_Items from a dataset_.
-----

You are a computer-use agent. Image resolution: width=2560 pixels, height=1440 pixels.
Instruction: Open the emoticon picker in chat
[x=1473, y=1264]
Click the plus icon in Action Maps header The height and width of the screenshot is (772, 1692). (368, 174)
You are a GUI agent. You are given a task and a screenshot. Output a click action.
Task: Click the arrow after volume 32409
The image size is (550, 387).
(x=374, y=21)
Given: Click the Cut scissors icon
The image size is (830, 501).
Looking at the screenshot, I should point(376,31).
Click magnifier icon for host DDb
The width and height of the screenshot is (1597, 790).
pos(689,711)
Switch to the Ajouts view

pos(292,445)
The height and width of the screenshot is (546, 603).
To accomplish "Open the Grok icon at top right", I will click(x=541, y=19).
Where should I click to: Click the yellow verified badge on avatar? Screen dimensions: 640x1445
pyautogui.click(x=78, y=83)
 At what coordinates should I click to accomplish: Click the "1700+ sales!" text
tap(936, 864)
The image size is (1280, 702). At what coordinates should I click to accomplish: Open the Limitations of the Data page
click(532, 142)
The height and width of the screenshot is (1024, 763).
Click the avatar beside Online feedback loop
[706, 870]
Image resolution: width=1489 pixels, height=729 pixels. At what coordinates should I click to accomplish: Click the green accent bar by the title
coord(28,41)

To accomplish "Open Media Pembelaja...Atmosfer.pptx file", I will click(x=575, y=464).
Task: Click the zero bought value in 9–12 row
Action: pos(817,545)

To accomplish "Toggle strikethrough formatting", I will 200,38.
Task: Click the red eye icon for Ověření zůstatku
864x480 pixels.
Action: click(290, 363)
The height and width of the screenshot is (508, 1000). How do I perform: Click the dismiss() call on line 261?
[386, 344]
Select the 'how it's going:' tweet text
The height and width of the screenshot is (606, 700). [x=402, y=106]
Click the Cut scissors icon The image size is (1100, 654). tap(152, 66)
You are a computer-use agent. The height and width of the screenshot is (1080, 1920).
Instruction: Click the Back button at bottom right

-----

_What is expected_.
Pick out each line of the data above that contains the string "should", and copy those lines. Matching is case-sensitive.

_Exercise solution_.
Looking at the screenshot, I should point(376,31).
Where should I click to: Click the yellow verified badge on avatar? Screen dimensions: 640x1445
 At what coordinates should I click to accomplish: Click the "1700+ sales!" text
The image size is (1280, 702). At what coordinates should I click to accomplish: Open the Limitations of the Data page
Image resolution: width=1489 pixels, height=729 pixels. At what coordinates should I click to accomplish: Click the green accent bar by the title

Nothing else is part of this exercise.